▶ Tasks to carry out
(a) According to the forum thread on Swift's forEach and for-in loops, why does one poster consider forEach a feature rather than a bug?
(b) In the forum thread on forEach and for-in, what does the final poster want the official documentation to clarify?
(c) Write the next post in the forum thread on forEach and for-in, following on from its final post.

▶ Excerpted passage
--- BEGIN ---
It would be really great if it was possible to use a for $task in $tasks to move away from forEach on this case.

8 Likes

Very true. When looking at:

XXX
{
    ...
    return
}

it is not immediately obvious whether this is a closure we are looking at or part of a statement like if / for / etc unless we look at the "XXX" part. I believe a better design would have been using different brackets for these two quite different concepts, like so:

func foo() [
    if condition {
        for x in items {
            ...
            return
        }
        items.forEach [
            ...
            return
        ]
    } else {
        ...
    }
    let newItems = items.map [
        ...
    ]
]
On whether forEach is a bug or a feature: I believe it is a feature.

When looking at this fragment:

items.forEach {
    ...
}
print("here you are")

I know that at "here you are point" all items were iterated without having to look into "...", no ifs no buts.

this is not the case with "for in":

for item in items {
    ...
}
print("here you are")

In this case there could have been some early break, which I'd have to pay attention to.

When choosing between the two I ask myself: "do I need to iterate through all items or would I ever want to break early?" and use either "forEach" or "for in" based on the answer.

1 Like

I think there exist use cases for forEach, but it simply shouldn't be the "default": the default should be for-in and I would like if this was eventually addressed in the official docs. I myself strongly discourage it, but specifically in the cases where a for-in loop would be fine (and in some cases better and more flexible), or where the developer used forEach just because they "like it" more: in some other cases it (kind of) makes sense, so I would rather leverage convention here and see an update to the documentation that clarifies that for-in should be considered default.
--- END ---
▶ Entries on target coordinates
--- BEGIN ---
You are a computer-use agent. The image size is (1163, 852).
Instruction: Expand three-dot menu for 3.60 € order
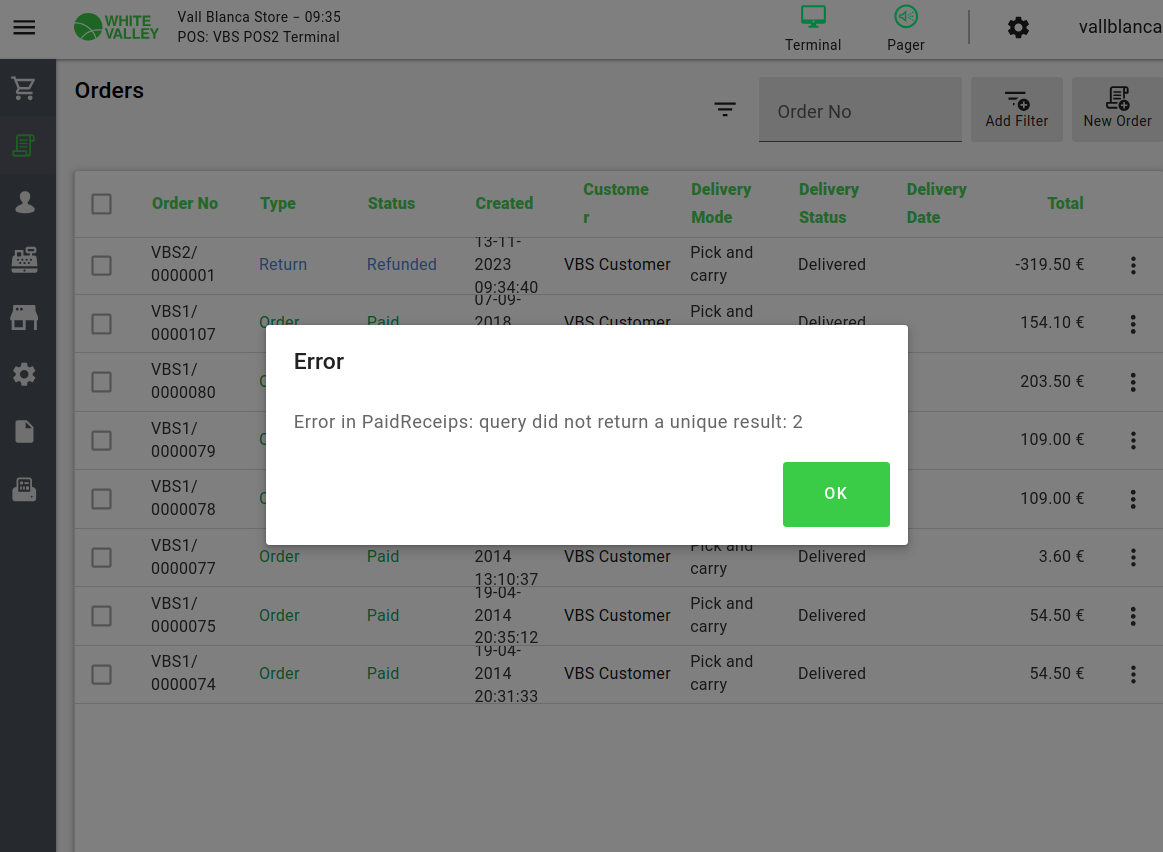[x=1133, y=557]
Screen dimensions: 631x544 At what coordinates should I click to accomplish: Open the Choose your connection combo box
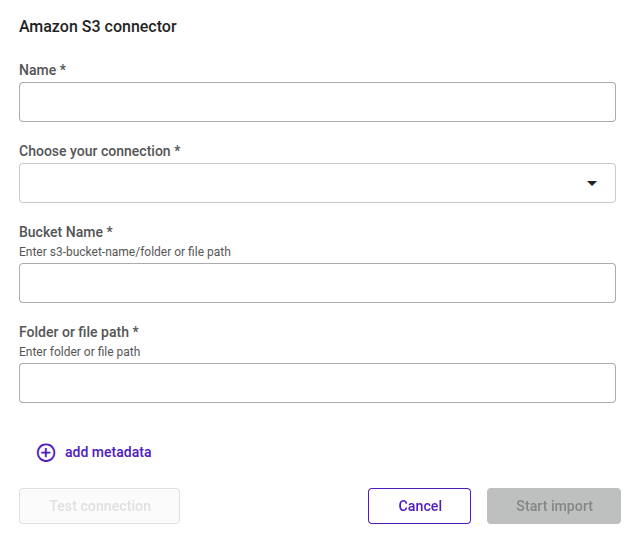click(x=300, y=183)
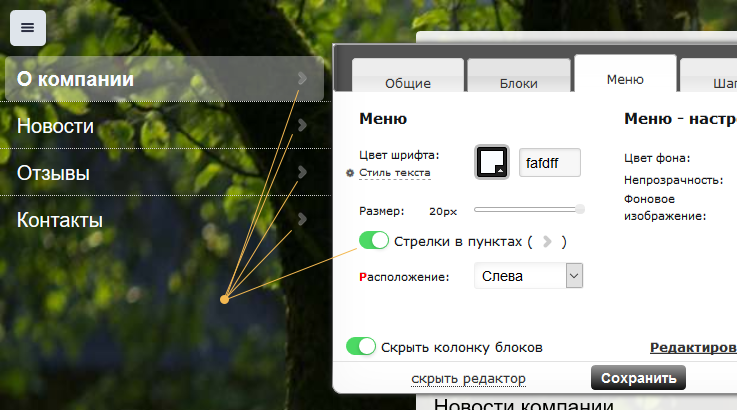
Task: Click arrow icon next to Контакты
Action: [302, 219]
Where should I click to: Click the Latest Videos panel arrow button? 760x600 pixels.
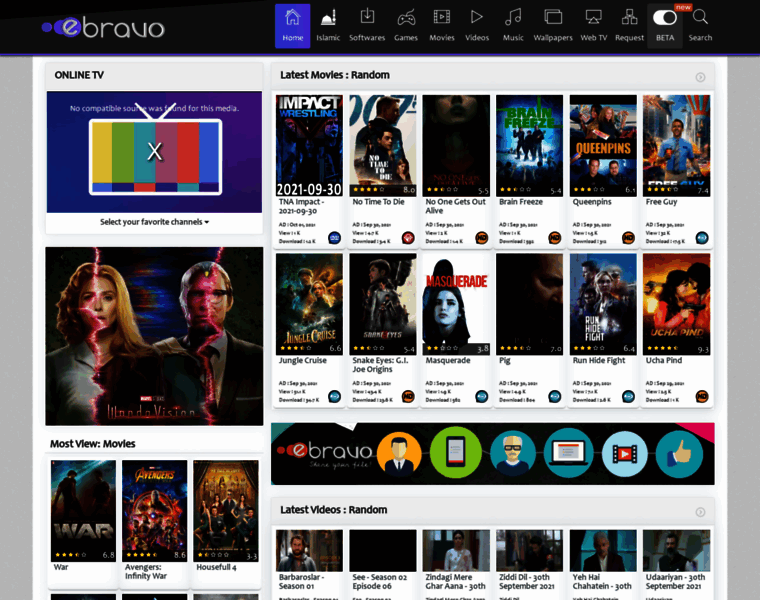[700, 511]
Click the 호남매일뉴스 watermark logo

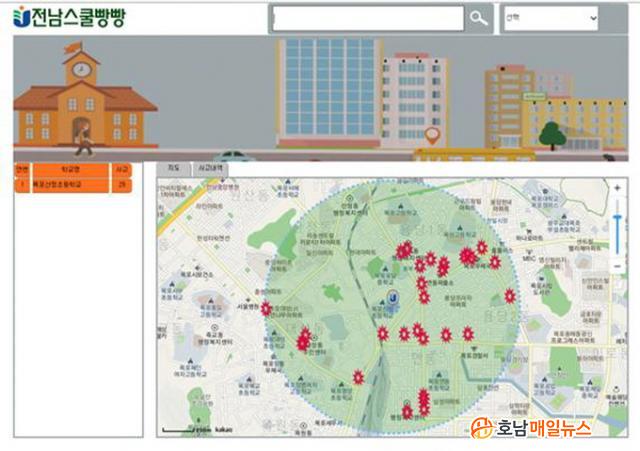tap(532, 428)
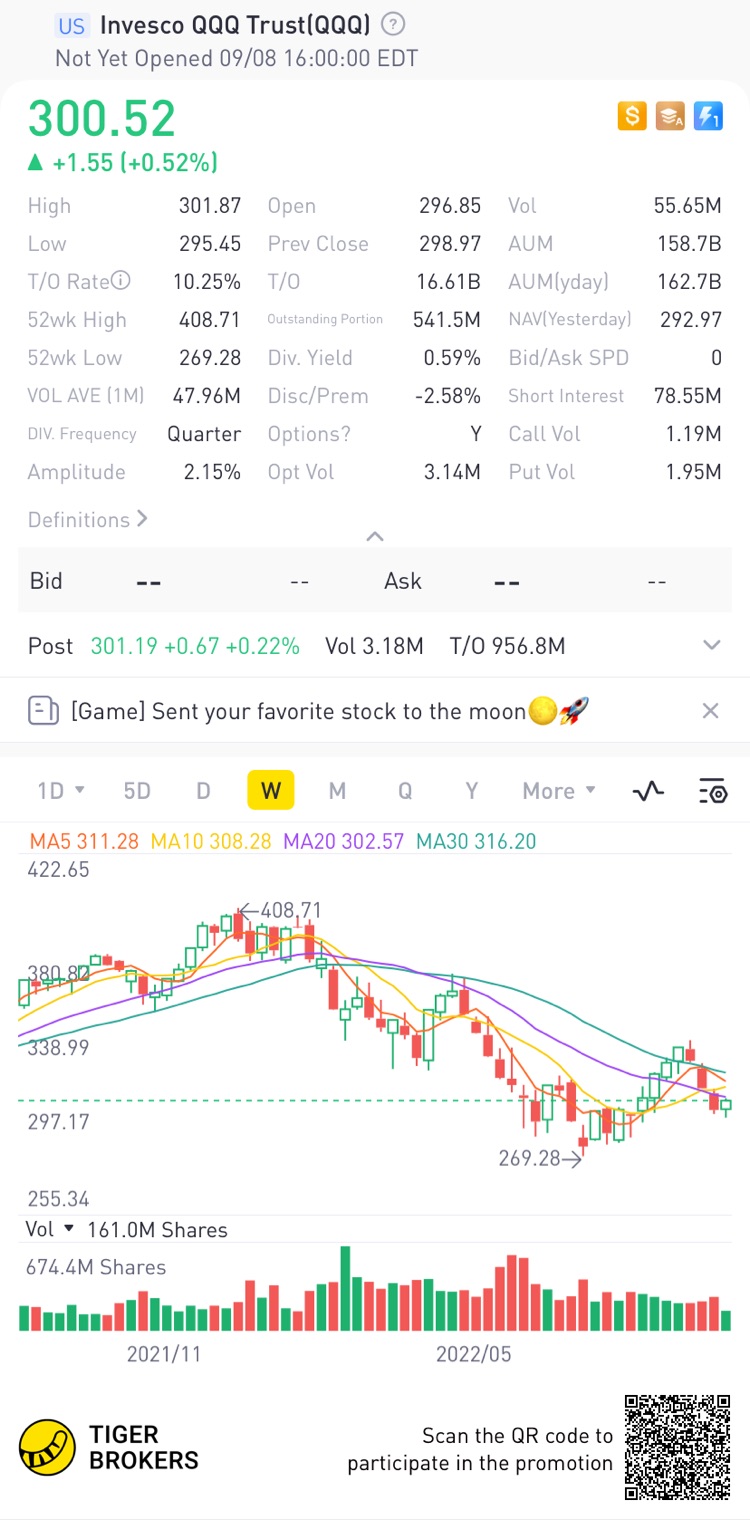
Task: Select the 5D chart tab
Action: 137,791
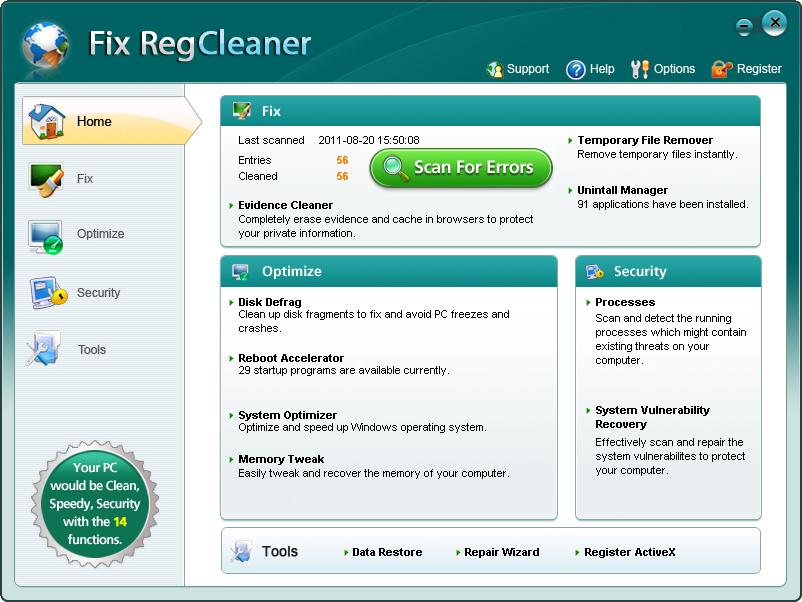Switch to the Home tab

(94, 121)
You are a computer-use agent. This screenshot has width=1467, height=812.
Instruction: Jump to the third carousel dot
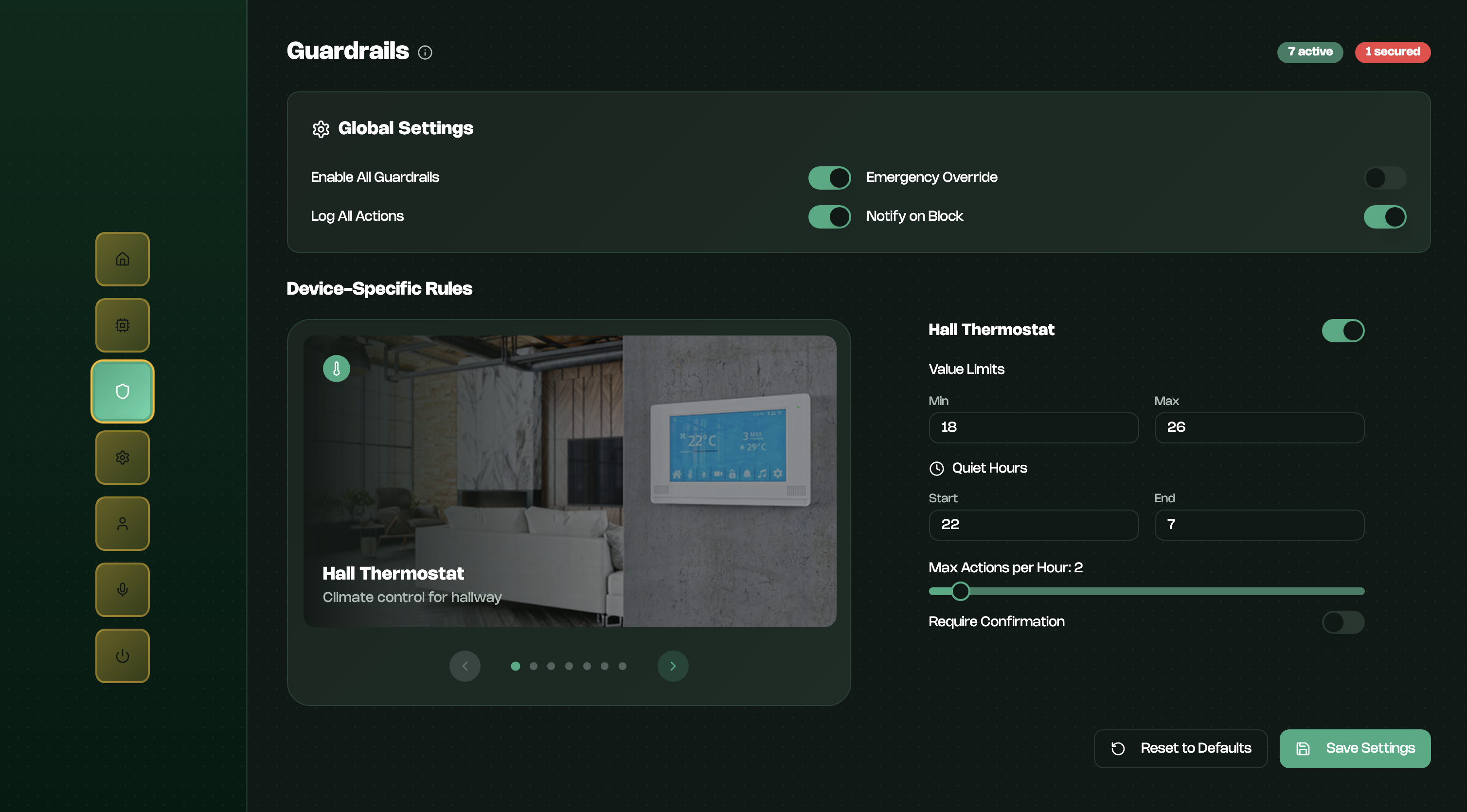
--- END ---
▶ Written answers
(a) With forEach, the poster knows that every item has been iterated by the time execution reaches the following print line, without needing to read the loop body. A for-in loop could contain an early break, so the poster would have to check for one.

(b) That for-in should be considered the default.

(c)
Thanks for the example – I wasn't aware of this one. Yes, it would be good if this weren't necessary.

1 Like

BTW, I see no harm for forEach returning @discardableResult self, so we could continue the chain after it:

    items
        .forEach {
            print("will do something", $0)
        }
        .forEach {
            print("do something", $0)
        }
        .forEach {
            print("didDo something", $0)
        }

I must say that the forEach design in the stdlib seemed weird to me from the very start precisely because it doesn't return self, limiting its application as a chainable operator.

It would make me uncomfortable to see a purely side-effecting operator in the middle of a chain. What does someSequence.forEach(…).lazy do? The purpose of forEach is to iterate the entire sequence and do other side-effecting stuff; the purpose of lazy is to not iterate the entire sequence.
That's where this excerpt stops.